Don’t panic. Most promptly treated spills are easily removed and do not leave permanent stains. The best medicine for spills is to get the substance out of the rug as fast as possible. If you spill an organic substance, use a paper towel or cloth. If the stain is an oil or a dense substance, use a spoon to scoop up as much as possible off first. Contrary to some common belief, pouring salt on a stain doesn’t do much of anything. After cleaning up the spill, dilute it with some water (or club soda is great too if you have it).  Blot-Rinse-Blot…repeat. If the rug’s dyes are bleeding or being transferred to your rag, STOP! Your rug has poorly made fugitive dyes (ps: not what we sell at Nomad Rugs) and should be handled by an expert who can take extra steps to stabilize these dyes.

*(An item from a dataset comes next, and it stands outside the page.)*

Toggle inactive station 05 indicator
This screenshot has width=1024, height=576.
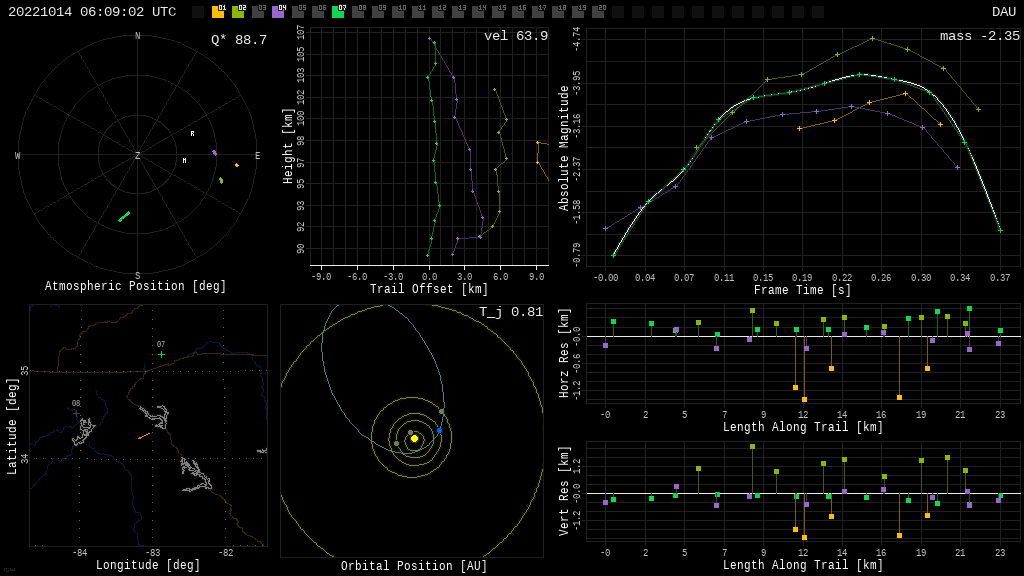298,12
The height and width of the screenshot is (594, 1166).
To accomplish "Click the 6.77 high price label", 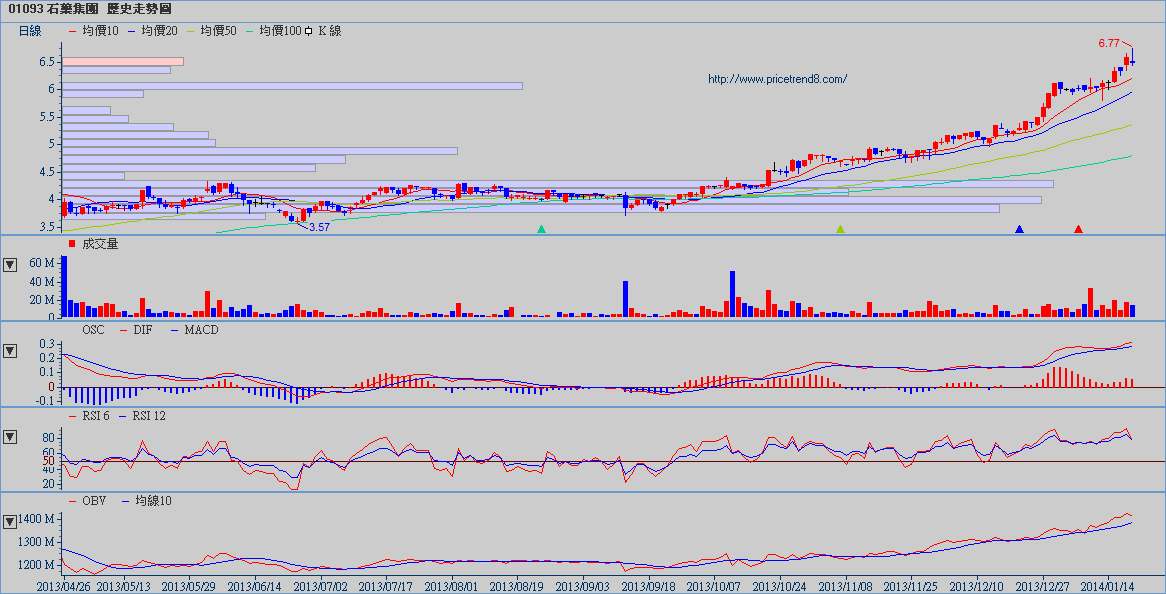I will (1108, 44).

Remember… blot at the stain. Do NOT scrub as this can un-twist and break the wool fibers. If the stain persists and the dyes are stable, use more water.  You could also use a few drops of dish washing soap diluted in water to create a very mild detergent. When you remove the stain, be sure to prop up the wet section of the rug so that it can dry thoroughly. Use a house-fan if needed to circulate air to help dry the wet area. Proper drying is important as a wet rug may begin to mildew after 24 hours. Still no luck? If the stain persists, bring it to a professional rug cleaner who deals with Oriental rugs. We suggest that you do not use chemical cleaners, “steam” cleaners or rug “shampoos” that are formulated for synthetic fibers and might damage your Oriental rug.

Pet stains and pet urine can be more troublesome if not treated immediately since they can cause permanent discoloration. Again: First remove as much of the foreign substance as possible with a paper towel or rag. Then, it is recommended to use a solution of white vinegar mixed with water to rinse the stain. Blot-Rinse-Repeat. The white vinegar will lessen dye bleed risk and will help to blot away the acidic pet stain. If you use a commercial “enzyme” cleaner formulated for pet accidents keep in mind that some are better than others…. If you do use one of these cleaners, it is suggested that you subsequently use a water-white vinegar solution as a final rinse to remove the “enzyme” cleaner.  Again, be sure to dry any damp areas thoroughly. With pet stains, after taking these immediate steps, I would suggest also using a professional Oriental rug washer to thoroughly clean your rug. Additionally, ask you rug washer to wash AND deodorize your rug to remove any possible odors.

For non-organic stains (such as dyes or chemicals), it would be best to bring the rug immediately to a professional Oriental rug washer.

As a final word, rest assured that most accidents and spills will not harm your rug. And to be sure that your cleaning efforts do not harm the rug either… keep these steps in mind: blot rather than scrub, no chemical cleaners, and if you use soap, use only a couple of drops. Also, after you clean your stain as described, be sure to dry the area thoroughly to prevent mildew. And when in doubt, bring your rug to a professional Oriental rug washer.